The damage from the subsidies to U.S. manufacturing are "significant" and "market-distorting," the lawmakers wrote in a letter, citing a study by the Economic Policy Institute that shows that paper production in China has tripled in the past decade even as the global market remains saturated.
"American workers are fed up with foreign subsidies and they need to know that the U.S. government is on their side" Sen. Ron Wyden (D-Ore.) said in a news statement. "The investigation we are calling for is the first step toward achieving economic justice for our paper producers."
Republican Sen. Olympia Snowe (Maine) added that the subsidies "destabilize components of the global trading system. ... It is imperative that our government act swiftly not only to enforce current trade laws but also to implement new policies to guarantee our paper producers can fully compete in a fair, global market."

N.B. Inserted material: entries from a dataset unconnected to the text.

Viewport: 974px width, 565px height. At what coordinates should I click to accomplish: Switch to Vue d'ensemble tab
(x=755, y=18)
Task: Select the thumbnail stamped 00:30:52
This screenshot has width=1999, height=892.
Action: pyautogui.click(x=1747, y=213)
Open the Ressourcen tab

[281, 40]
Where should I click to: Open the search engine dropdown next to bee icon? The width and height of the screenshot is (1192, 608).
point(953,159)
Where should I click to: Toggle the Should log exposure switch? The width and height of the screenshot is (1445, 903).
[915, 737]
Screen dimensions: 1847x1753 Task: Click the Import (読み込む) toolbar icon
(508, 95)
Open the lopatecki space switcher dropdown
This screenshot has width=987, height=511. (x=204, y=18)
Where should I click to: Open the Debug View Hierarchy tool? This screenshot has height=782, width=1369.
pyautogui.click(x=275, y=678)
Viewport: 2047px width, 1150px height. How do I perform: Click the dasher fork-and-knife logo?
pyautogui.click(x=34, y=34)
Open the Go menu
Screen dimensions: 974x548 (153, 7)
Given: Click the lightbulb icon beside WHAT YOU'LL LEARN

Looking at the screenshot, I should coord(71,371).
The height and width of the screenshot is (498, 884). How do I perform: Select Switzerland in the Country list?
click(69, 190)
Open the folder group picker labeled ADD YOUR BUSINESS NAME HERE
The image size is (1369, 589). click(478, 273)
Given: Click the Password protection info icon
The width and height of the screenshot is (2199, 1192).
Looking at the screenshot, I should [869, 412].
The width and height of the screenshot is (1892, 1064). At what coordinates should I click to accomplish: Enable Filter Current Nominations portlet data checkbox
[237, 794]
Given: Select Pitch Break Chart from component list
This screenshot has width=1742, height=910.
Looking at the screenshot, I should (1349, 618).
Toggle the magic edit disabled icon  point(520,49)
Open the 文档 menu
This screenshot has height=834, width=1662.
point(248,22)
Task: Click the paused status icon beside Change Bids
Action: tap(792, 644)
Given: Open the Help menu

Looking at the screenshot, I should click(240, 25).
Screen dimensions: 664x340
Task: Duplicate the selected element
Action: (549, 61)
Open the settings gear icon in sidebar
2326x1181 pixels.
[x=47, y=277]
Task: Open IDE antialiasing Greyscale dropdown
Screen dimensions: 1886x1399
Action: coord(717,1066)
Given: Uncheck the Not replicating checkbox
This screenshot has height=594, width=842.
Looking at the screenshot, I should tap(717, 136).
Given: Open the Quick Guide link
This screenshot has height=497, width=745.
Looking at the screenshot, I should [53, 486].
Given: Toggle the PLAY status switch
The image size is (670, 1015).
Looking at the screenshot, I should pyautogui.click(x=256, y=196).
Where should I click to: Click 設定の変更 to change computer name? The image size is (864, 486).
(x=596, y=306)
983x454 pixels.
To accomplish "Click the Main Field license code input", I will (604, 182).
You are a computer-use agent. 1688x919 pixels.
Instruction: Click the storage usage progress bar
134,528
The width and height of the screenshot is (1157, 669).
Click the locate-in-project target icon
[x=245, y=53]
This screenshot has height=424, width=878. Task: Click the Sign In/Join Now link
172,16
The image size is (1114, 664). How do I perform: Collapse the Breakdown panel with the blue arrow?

Since he took office, President Obama has resisted bipartisan calls to take a tougher stance against China on issues related to trade and currency manipulation. The administration's relationship with China is delicate because it needs its help to push through critical global environmental goals and economic initiatives and in dealing with North Korea and Iran.
But in recent months as the economic recovery seems to have slowed, there have been signals that the administration will step up pressure on China.
On July 15, Deputy U.S. Trade Representative Demetrios Marantis on said the United States continues to have "serious" concerns about China's trade policies. He said the U.S. is prepared to file enforcement actions if China does not follow through on commitments it made when it joined the World Trade Organization a decade ago.
The U.S. "will not negotiate indefinitely where U.S. rights are concerned," Marantis said.